Separating tags from Quark's XTG

Lorand · July 22, 2007, 8:32am

Hi everybody,

I’m working on a script that makes some changes in text files saved from QuarkXPress in Xpress Tags format. Because these files will be reimported into Quark, I don’t want to mess around with the tags. The idea I came up with is to separate the content of the files into two lists: one for the tags and one for the bare text. Later on, only the text list will be processed, the two lists coerced into a string and file saved. The script works, but the separation routine slows it down way to much.

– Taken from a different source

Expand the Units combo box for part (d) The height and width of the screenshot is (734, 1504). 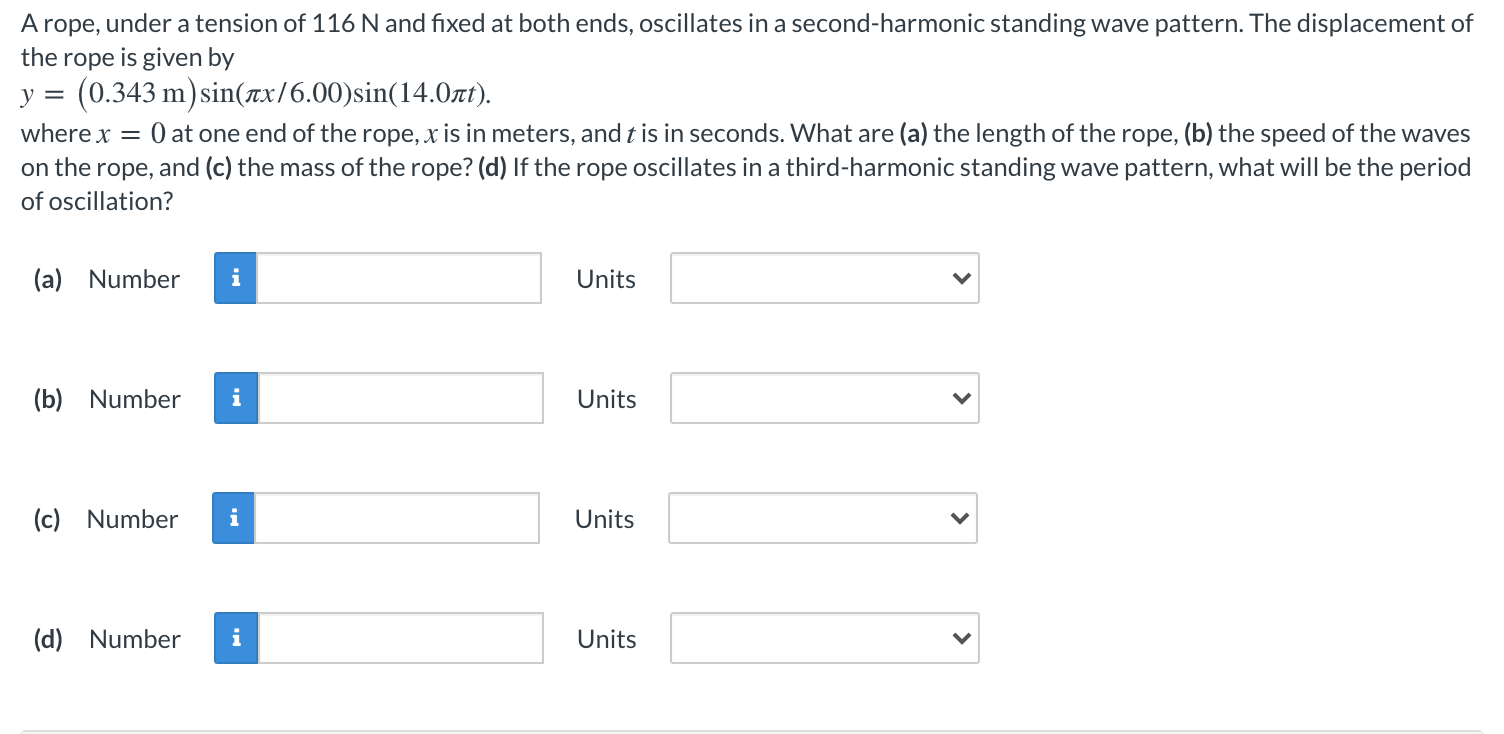[x=825, y=638]
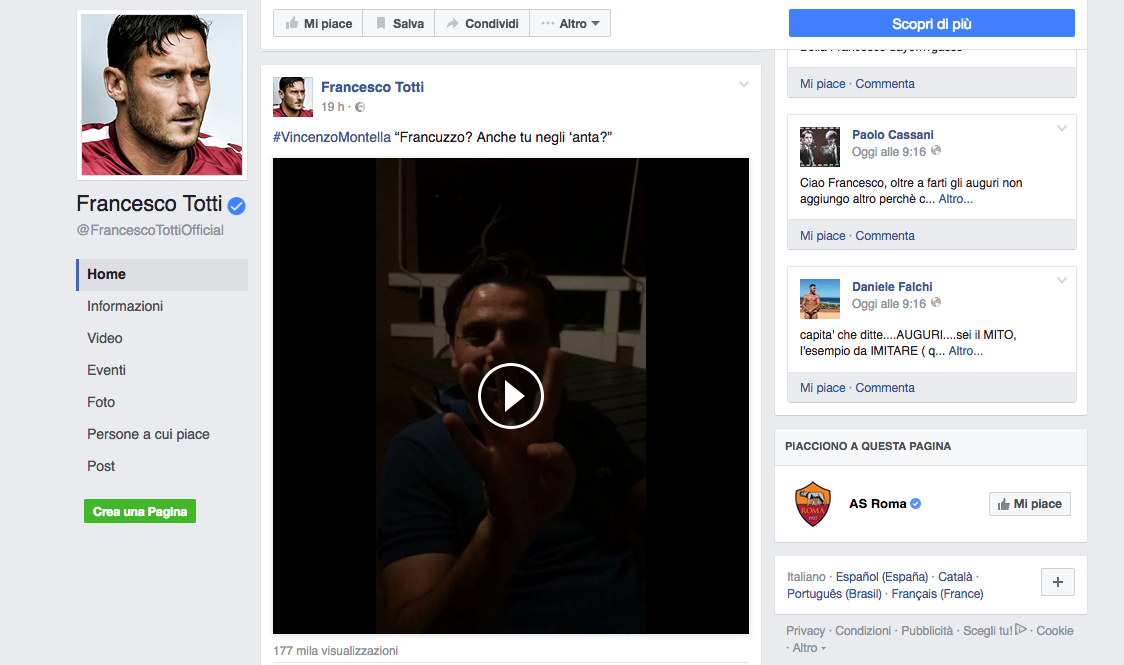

Here’s the part of the script that makes the separation:


-- thetext is the content of the file

		set tag_list to {}
		set non_tag_list to {}
		set str to ""
		set chr to ""
		set tagcheck to true
		set skip_it to false
		set append_it to false
		set lt to length of thetext
		repeat with k from 1 to lt
			if tagcheck = true then
				set chr to (item k of thetext) as string
				set str to str & chr
				set skip_it to true
				if (chr = ">") or (chr = ":") or (k = lt) then
					set tagcheck to false
					if append_it = true then
						set where_tag to (count of tag_list)
						set str1 to item where_tag of tag_list
						set item where_tag of tag_list to str1 & str
						set append_it to false
					else
						set end of tag_list to str
					end if
					set str to ""
				end if
			end if
			if (tagcheck = false) and (skip_it = false) then
				set chr to (item k of thetext) as string
				set str to str & chr
				if (chr = "<") or (chr = "@") or (k = lt) then
					set tagcheck to true
					if length of str > 2 then
						set end of non_tag_list to str
						set str to ""
					else
						set append_it to true
					end if
				end if
			end if
			set skip_it to false
		end repeat

As you can see in this script, I don’t need portions of text with length less than 3 characters, so the shorter ones are copied to the tag_list instead of non_tag_list.
Note that tags begin with “<” and end with “>”, but there are also paragraph style tags, which begin with “@” and sometimes end with “:”, sometimes not. Here’s an example of an xtg file header:

What do you think, is there a way to make it more efficient?